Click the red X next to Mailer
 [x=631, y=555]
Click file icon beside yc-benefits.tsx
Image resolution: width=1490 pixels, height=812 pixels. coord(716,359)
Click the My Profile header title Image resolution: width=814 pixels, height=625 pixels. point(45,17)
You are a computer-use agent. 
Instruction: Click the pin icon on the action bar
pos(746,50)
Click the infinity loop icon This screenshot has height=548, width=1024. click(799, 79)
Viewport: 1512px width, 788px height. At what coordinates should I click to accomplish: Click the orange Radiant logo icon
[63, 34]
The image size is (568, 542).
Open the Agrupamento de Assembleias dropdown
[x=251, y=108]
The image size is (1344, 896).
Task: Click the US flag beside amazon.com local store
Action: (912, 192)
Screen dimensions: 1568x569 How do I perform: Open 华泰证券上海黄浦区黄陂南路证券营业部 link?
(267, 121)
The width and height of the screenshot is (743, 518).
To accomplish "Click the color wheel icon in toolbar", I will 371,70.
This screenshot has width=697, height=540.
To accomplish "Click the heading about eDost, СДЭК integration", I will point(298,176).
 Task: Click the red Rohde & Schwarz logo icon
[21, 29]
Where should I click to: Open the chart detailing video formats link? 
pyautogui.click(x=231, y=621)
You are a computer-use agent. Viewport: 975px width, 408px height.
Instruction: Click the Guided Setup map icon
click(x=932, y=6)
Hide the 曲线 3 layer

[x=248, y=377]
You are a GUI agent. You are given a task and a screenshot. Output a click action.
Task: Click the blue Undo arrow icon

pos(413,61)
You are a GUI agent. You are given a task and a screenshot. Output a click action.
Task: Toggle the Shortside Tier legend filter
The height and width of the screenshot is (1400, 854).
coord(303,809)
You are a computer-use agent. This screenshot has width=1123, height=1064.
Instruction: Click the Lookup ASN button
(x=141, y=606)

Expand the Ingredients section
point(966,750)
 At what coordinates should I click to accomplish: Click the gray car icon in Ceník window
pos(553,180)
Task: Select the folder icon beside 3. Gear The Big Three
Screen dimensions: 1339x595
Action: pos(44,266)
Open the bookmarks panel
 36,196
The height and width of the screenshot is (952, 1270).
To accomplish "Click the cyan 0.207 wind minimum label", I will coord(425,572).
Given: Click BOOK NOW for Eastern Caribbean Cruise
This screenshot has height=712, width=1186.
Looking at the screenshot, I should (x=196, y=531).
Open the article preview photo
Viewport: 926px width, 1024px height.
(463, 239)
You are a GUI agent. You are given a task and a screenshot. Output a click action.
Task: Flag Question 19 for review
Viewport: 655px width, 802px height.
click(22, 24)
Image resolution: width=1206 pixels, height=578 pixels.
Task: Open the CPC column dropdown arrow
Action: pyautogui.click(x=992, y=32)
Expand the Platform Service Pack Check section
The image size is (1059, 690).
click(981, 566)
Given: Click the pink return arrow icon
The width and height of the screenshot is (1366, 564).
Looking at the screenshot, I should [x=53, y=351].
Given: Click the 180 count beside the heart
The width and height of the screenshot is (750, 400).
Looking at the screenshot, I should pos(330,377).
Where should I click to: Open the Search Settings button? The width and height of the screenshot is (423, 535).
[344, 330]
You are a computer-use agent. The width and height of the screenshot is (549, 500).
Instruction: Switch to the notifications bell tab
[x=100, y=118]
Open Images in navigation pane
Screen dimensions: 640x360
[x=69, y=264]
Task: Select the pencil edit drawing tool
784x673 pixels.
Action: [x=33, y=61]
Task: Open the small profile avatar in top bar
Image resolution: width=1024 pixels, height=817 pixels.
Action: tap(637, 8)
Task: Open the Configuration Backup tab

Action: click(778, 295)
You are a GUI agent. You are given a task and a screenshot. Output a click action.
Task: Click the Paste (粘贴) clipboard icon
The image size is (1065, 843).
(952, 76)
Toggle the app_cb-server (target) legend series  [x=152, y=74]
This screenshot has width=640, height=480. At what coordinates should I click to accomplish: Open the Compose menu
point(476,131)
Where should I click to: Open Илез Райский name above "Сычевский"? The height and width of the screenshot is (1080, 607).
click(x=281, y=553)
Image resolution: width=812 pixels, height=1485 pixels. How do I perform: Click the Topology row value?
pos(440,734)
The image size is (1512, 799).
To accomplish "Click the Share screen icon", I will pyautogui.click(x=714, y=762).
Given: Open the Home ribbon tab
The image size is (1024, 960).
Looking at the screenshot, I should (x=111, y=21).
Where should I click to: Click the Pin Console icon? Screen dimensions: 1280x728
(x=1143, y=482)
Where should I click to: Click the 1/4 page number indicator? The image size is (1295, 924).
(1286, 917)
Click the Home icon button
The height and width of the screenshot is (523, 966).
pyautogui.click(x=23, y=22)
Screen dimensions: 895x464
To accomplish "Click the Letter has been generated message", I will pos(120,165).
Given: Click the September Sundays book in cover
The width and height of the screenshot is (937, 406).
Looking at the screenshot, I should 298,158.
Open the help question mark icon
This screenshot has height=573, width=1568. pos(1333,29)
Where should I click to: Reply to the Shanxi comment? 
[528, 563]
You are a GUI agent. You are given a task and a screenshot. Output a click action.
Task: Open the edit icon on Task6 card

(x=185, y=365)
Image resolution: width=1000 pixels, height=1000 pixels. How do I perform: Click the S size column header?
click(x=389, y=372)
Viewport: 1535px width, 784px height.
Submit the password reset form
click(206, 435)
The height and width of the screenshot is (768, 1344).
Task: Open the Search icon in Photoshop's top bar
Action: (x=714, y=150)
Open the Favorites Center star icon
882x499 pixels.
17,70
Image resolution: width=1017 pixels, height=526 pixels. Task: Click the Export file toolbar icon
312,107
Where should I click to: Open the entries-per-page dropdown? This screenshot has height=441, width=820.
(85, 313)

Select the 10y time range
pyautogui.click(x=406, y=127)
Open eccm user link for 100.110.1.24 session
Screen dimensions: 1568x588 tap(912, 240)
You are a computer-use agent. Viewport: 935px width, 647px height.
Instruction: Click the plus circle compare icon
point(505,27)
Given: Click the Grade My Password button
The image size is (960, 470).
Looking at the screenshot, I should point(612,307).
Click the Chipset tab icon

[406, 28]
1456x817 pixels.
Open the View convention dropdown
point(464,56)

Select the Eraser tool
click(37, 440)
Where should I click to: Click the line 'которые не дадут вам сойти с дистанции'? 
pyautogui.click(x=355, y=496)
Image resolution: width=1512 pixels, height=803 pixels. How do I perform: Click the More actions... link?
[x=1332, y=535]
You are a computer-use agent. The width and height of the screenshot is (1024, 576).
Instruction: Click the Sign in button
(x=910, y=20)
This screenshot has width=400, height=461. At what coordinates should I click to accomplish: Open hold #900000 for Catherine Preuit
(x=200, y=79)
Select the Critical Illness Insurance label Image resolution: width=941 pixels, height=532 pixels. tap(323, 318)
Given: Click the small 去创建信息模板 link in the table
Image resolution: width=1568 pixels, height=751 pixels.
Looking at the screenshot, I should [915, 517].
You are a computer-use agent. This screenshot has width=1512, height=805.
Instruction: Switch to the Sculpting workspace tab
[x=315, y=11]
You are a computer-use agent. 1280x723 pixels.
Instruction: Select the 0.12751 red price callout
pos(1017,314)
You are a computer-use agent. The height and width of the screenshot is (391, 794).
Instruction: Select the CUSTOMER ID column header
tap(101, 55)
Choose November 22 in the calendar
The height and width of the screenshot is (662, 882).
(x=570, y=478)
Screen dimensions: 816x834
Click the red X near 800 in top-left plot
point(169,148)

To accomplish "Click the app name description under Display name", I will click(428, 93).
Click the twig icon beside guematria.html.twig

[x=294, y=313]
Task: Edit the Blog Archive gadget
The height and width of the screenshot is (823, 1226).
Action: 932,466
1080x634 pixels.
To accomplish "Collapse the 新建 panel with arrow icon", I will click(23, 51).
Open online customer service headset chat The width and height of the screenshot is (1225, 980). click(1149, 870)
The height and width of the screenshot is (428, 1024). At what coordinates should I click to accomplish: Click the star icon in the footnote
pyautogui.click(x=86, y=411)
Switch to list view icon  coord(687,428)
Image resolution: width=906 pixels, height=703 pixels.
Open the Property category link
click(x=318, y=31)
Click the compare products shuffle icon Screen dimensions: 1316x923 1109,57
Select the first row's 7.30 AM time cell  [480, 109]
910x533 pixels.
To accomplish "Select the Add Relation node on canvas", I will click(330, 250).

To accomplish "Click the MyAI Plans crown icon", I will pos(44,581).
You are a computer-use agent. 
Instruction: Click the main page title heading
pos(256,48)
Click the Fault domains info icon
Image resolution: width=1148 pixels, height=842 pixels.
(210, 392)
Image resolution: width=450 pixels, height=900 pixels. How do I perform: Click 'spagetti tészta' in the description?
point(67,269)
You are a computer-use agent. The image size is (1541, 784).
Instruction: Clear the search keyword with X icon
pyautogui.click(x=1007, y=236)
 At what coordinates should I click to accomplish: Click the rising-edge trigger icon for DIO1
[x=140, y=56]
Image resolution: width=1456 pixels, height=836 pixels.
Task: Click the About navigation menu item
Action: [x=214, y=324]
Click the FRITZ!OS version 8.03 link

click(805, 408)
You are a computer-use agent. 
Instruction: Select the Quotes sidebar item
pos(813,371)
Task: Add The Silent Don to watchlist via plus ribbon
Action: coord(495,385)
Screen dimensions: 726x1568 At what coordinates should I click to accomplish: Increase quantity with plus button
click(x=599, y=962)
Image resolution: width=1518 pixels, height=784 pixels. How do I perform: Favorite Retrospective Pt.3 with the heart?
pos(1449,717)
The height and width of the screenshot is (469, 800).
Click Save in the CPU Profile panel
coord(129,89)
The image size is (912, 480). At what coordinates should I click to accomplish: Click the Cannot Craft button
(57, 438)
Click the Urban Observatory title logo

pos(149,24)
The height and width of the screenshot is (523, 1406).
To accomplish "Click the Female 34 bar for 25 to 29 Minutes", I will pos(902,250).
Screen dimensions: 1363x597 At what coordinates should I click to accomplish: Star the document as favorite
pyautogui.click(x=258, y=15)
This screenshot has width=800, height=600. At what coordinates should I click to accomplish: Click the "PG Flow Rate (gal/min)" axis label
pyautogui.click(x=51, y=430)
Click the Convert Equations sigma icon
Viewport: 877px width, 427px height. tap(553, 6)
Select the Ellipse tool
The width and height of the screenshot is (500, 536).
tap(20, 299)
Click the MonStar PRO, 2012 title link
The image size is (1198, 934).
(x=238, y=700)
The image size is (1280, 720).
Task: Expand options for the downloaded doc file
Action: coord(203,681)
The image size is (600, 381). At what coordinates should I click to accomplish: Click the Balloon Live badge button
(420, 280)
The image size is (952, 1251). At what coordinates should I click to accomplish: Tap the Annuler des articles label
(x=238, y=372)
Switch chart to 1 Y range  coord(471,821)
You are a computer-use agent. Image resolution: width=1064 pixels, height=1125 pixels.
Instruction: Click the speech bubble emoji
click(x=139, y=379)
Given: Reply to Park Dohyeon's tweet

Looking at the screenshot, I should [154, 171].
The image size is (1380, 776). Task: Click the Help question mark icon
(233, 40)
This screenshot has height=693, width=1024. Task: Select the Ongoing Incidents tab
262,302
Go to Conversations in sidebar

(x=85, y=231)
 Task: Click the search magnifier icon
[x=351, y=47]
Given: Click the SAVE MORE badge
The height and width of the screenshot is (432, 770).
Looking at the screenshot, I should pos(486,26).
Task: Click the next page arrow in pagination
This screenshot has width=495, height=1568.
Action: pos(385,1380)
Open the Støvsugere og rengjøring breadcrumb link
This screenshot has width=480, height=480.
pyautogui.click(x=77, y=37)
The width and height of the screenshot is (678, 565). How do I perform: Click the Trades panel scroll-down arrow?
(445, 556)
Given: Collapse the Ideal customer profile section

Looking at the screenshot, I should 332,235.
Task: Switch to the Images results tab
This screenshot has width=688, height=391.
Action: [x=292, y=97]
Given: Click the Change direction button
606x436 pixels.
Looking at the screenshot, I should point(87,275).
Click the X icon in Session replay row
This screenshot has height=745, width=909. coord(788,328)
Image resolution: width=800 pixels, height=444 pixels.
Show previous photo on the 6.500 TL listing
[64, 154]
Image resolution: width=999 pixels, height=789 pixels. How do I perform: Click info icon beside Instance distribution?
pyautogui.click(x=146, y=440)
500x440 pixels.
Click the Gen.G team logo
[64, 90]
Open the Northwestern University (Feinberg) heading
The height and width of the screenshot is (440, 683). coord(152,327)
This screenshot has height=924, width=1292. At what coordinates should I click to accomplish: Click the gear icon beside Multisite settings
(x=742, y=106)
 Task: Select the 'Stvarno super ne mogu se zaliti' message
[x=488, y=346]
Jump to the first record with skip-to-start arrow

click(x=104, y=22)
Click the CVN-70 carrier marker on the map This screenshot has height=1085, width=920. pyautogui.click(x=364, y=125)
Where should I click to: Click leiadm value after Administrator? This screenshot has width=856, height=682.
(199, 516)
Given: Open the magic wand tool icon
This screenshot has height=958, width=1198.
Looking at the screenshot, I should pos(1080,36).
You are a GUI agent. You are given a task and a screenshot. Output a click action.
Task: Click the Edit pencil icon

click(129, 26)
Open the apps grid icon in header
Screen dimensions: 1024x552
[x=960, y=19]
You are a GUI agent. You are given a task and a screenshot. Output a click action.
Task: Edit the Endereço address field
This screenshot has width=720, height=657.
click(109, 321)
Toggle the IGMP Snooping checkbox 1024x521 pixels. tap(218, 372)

◇ ◇ ◇ ◇ ◇ ◇ ◇

-- Work task --
The expected answer is an exact copy of the lines above, beginning at the line with "You are a computer-use agent. The height" and ending at the line with "Screen dimensions: 816x834", with both ends in.

-- Response --
You are a computer-use agent. The height and width of the screenshot is (391, 794).
Instruction: Select the CUSTOMER ID column header
tap(101, 55)
Choose November 22 in the calendar
The height and width of the screenshot is (662, 882).
(x=570, y=478)
Screen dimensions: 816x834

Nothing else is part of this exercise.